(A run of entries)
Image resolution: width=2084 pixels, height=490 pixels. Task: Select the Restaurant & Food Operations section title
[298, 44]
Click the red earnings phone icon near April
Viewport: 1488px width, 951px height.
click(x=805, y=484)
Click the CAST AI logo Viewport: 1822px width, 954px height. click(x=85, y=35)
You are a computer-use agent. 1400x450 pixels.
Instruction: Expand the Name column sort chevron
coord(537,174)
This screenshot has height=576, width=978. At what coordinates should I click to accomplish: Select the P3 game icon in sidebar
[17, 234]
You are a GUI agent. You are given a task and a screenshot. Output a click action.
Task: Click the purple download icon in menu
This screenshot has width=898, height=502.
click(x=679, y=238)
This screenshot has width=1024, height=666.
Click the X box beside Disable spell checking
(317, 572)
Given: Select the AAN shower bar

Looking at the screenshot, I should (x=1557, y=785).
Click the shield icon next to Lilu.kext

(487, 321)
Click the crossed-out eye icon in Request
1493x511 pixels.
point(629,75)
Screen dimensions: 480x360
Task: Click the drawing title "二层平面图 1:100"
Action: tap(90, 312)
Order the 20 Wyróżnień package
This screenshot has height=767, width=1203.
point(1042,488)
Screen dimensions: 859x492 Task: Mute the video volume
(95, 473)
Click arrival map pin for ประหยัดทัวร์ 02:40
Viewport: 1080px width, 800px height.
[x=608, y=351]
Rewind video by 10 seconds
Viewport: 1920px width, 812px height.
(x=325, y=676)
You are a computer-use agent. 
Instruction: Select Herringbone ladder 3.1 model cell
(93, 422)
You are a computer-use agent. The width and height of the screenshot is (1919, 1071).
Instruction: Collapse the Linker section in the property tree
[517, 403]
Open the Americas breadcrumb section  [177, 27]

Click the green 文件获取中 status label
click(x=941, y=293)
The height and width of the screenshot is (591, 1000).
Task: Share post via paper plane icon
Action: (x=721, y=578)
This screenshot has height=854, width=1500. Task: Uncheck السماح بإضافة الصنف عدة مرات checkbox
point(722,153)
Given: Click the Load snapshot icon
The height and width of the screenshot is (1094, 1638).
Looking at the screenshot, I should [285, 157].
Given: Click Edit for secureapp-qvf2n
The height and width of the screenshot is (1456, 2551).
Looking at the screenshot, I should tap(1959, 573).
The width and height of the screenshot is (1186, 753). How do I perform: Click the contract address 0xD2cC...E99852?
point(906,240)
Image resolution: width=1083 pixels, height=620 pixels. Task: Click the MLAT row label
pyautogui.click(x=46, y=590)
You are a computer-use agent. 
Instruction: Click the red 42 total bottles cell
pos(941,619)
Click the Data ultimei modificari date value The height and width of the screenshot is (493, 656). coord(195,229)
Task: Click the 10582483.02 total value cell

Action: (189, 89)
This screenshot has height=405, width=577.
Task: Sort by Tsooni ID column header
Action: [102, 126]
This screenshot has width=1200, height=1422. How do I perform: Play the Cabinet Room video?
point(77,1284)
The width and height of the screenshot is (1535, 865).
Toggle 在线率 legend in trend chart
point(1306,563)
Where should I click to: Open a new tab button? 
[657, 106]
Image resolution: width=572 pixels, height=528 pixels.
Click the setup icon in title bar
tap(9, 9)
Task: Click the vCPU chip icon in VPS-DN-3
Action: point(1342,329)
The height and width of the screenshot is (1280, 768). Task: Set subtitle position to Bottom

▶ **The problem**: Reproduce the entries from the first line up to and including the line with "click(x=679, y=238)", renaming "Viewport" to "Window" everywhere it occurs and leaving all else unchanged.

▶ **Worked answer**:
Image resolution: width=2084 pixels, height=490 pixels. Task: Select the Restaurant & Food Operations section title
[298, 44]
Click the red earnings phone icon near April
Window: 1488px width, 951px height.
click(x=805, y=484)
Click the CAST AI logo Window: 1822px width, 954px height. click(x=85, y=35)
You are a computer-use agent. 1400x450 pixels.
Instruction: Expand the Name column sort chevron
coord(537,174)
This screenshot has height=576, width=978. At what coordinates should I click to accomplish: Select the P3 game icon in sidebar
[17, 234]
You are a GUI agent. You are given a task and a screenshot. Output a click action.
Task: Click the purple download icon in menu
This screenshot has width=898, height=502.
click(x=679, y=238)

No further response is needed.